Os endereços existem e, em regra, toda a gente sabe onde encontrar
os amigos. Esta forma de mobilização, fora das ruas e das
manifestações nascidas no pós 25 de Abril, confundiu
os políticos portugueses, que até agora não mostraram
capacidade para a saber interpretar correctamente".
"O actual Governo -- acrescenta ainda
-- recebeu já das Associações de Espoliados os elementos
necessários para estudar, com interesse e profundidade, o problema
das indemnizações por bens deixados no Ultramar. Sabemos
que um competente assessor do Primeiro Ministro foi incumbido de avaliar
o problema e fazer o devido relatório, missão que desempenhou
com a competência que se lhe reconhece. Veremos se a descrença
dos espoliados nos políticos desta vez deixará de ter razão
de existir".
Ângelo Soares termina, com estas
palavras:
"Foi o governo socialista de Bertino Craxi
quem publicou, em Itália, em 1985, a legislação que
tornou possível que fossem pagas a cidadãos italianos indemnizações
pelos bens espoliados em 1975 pelo Estado de Moçambique. O nosso
governo socialista bem poderá proceder de igual modo para com os
espoliados portugueses, atitude que até teria a virtude de remediar
a intervenção desastrosa que alguns dos seus membros de cúpula
tiveram em todo o processo designado por descolonização.

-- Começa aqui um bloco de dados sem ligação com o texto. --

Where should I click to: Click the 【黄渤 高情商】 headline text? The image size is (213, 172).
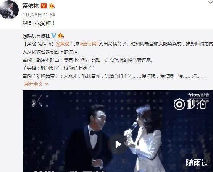coord(39,44)
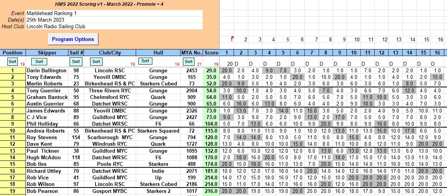Sort by Position column
This screenshot has height=196, width=447.
12,61
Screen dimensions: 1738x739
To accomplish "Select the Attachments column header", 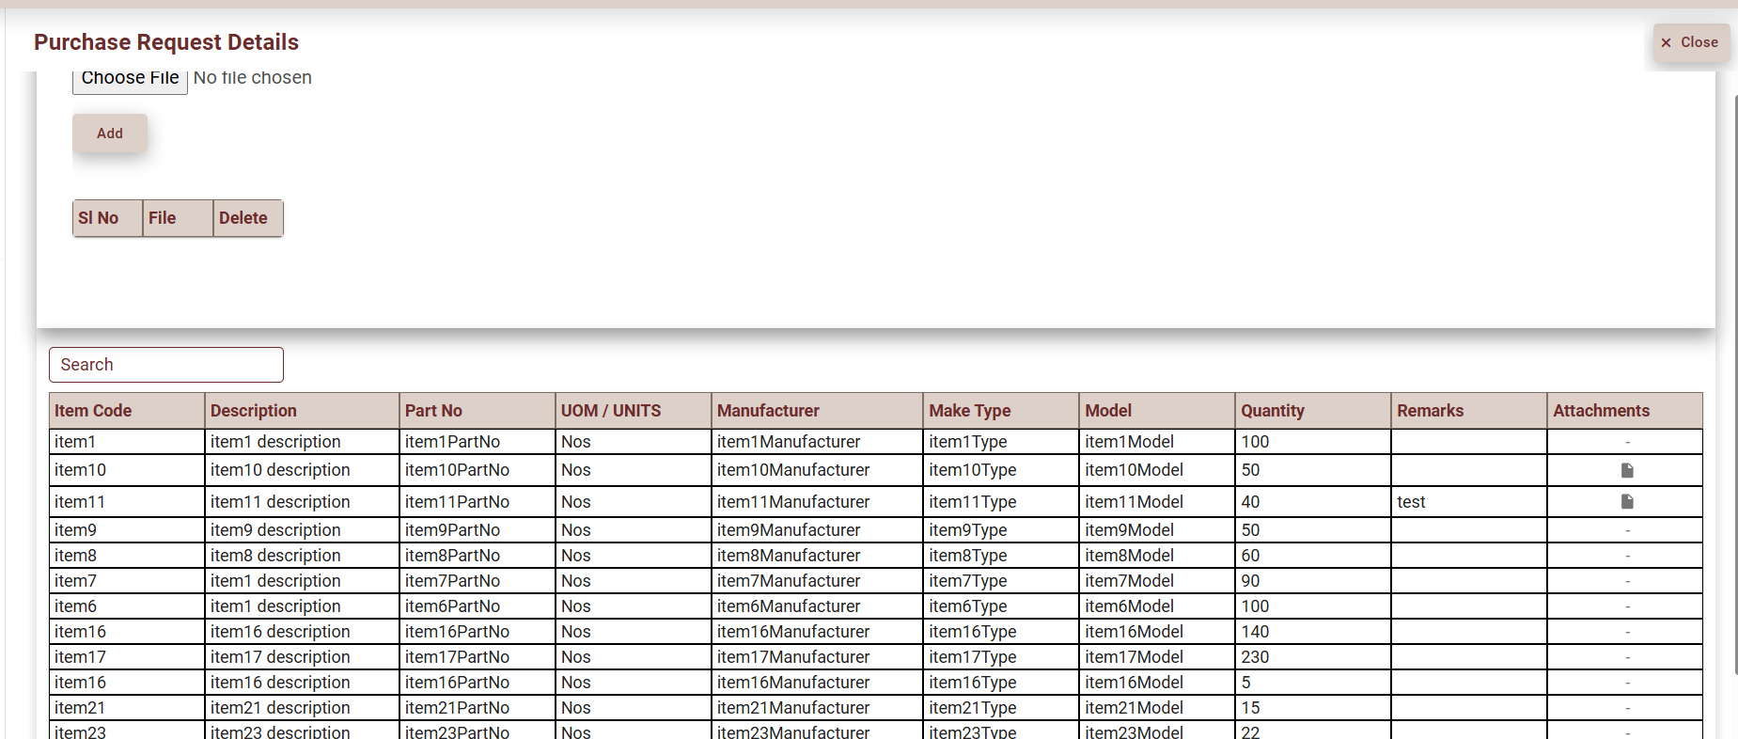I will point(1601,411).
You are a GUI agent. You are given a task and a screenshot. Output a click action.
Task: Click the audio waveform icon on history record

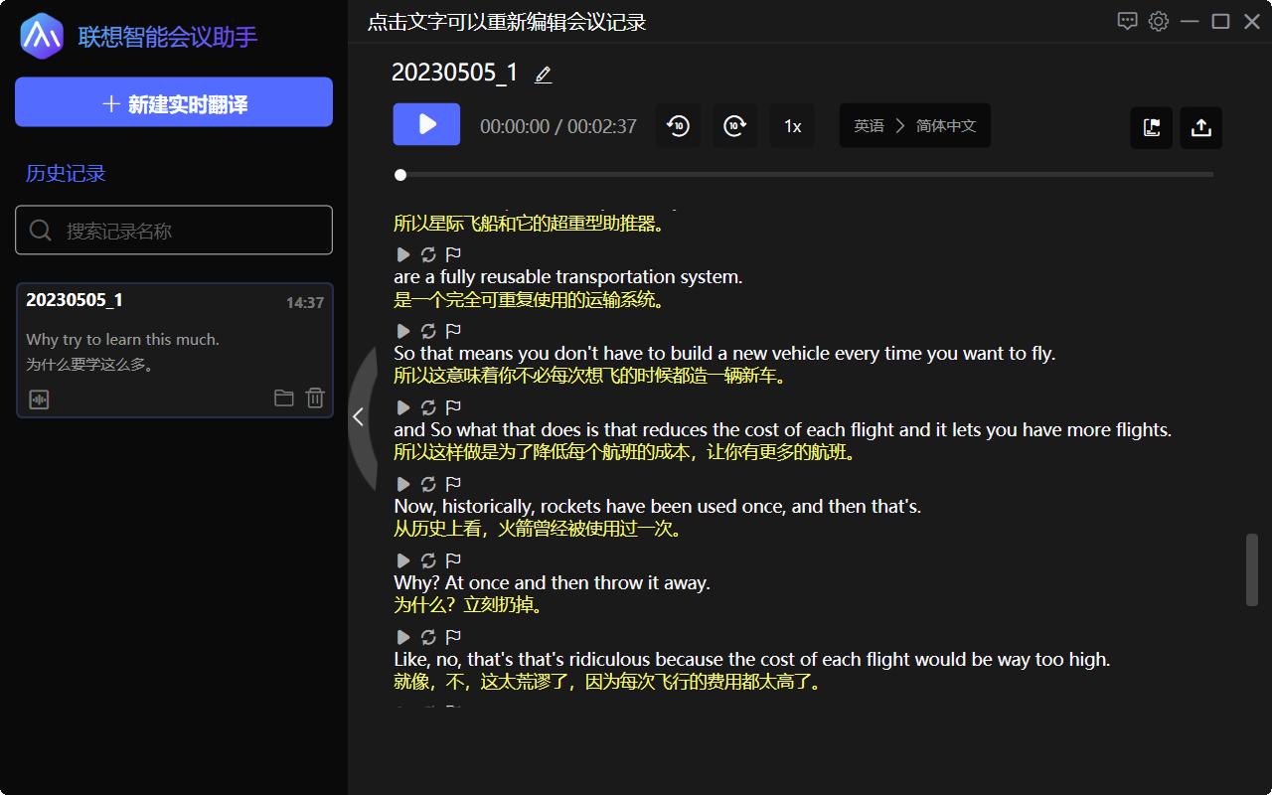pyautogui.click(x=39, y=399)
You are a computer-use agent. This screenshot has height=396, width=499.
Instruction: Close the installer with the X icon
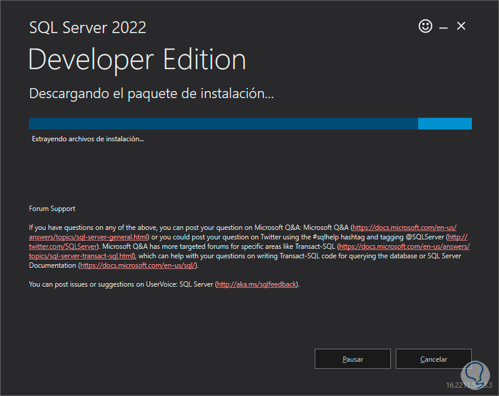pos(461,26)
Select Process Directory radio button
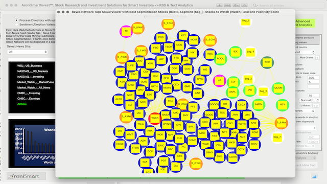This screenshot has width=327, height=184. point(16,20)
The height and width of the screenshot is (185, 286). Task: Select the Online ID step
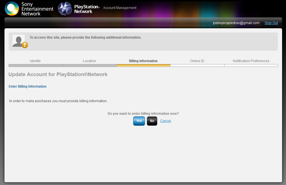(x=197, y=61)
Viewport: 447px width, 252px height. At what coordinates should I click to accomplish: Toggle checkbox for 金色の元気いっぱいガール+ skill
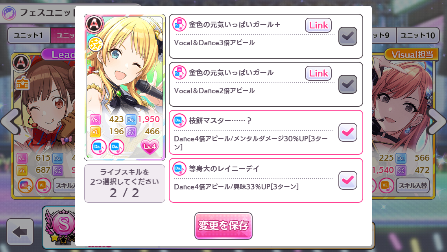(x=347, y=36)
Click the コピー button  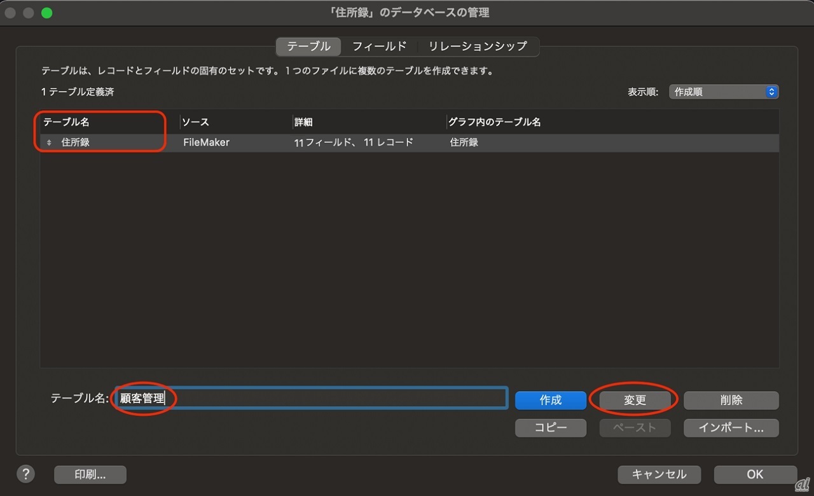[550, 428]
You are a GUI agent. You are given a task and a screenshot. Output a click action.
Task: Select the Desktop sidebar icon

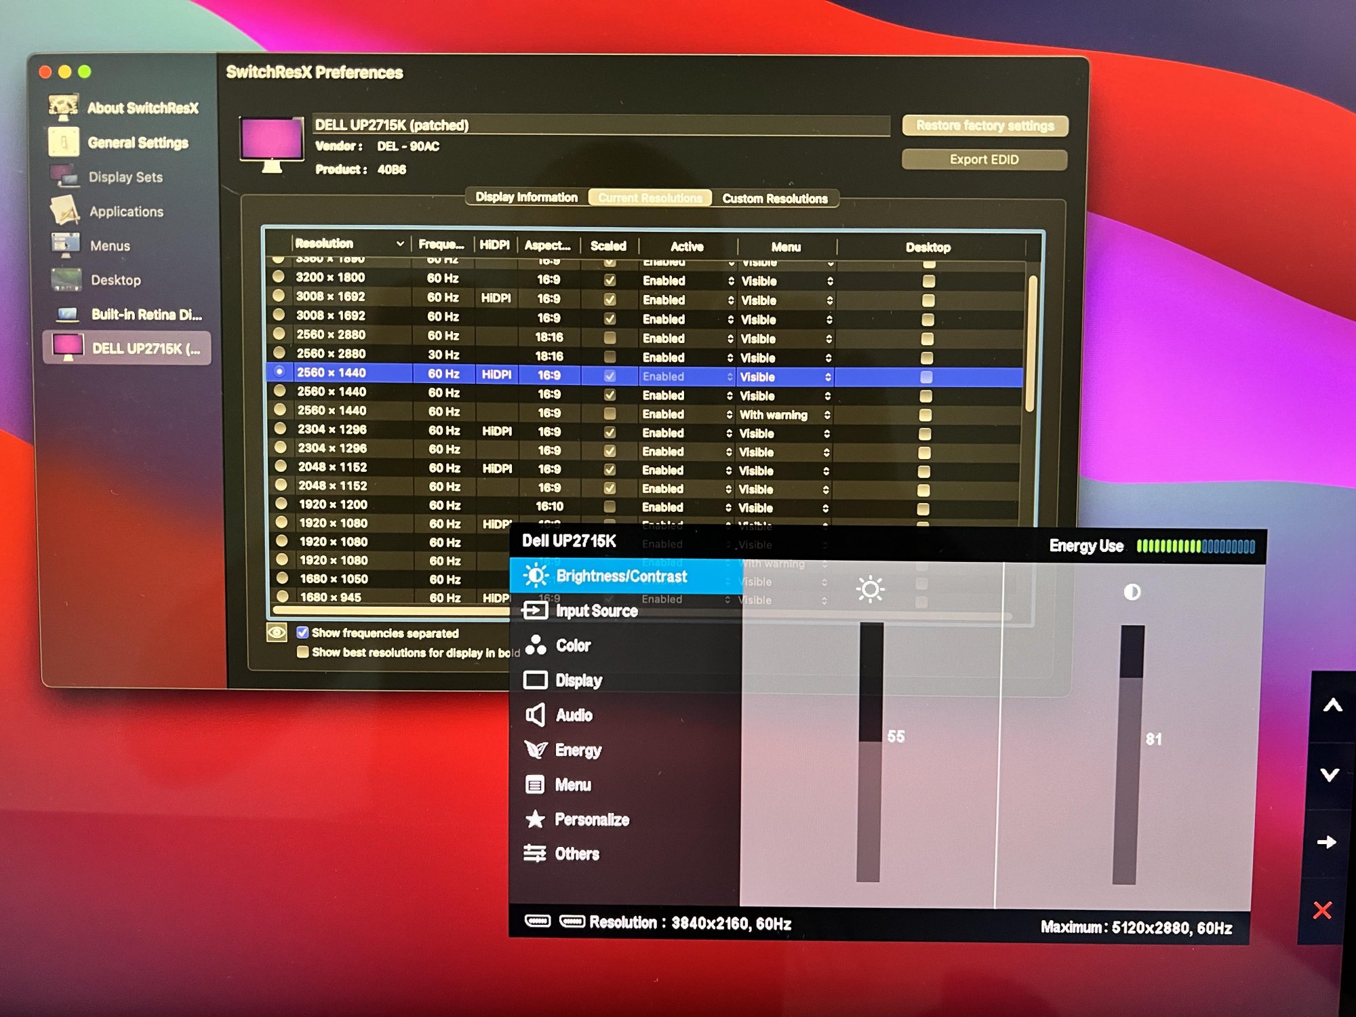click(x=66, y=279)
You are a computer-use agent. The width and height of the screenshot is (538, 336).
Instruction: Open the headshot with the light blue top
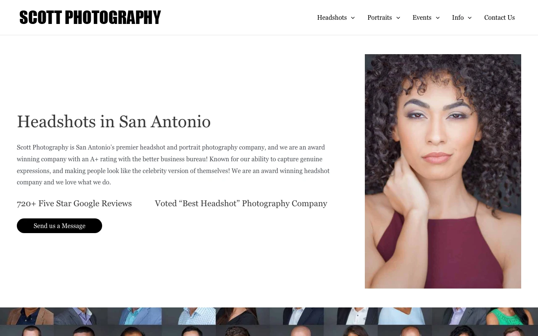point(405,316)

Os espoliados do Ultramai, como bons portugueses que são, querem
parar de perguntar: Que país é este?...
Perguntámos ainda a Ângelo
Soares, como membro da Associação dos Espoliados de Moçambique,
se àquela associação chegam muitos pedidos de informação
por parte dos espoliados. Respondeu-nos:
"Somos abordados por muitos espoliados
que nos pedem informações sobre a situação
actual. Além disso temos arquivados no Internet as mais diversas
informações, retalhos de imprensa, entrevistas, etc. que
estão ao dispor dos interessados, nos seguintes sites: http://www.terra
vista. pt/Bilene/1122 ou 1330.
A entrevista chegou ao fim. Mais uma vez
os espoliados ergueram a voz, embora pareça que ninguém os
ouve. Vinte e três anos são passados desde a descolonização
exemplar. Em moçambique viviam muitos estrangeiros, italianos, gregos,
ingleses, etc. Portugal dá ao mundo, mais uma vez, uma má
imagem: é o único país da Europa onde os espoliados
de África não receberam qualquer indemnização.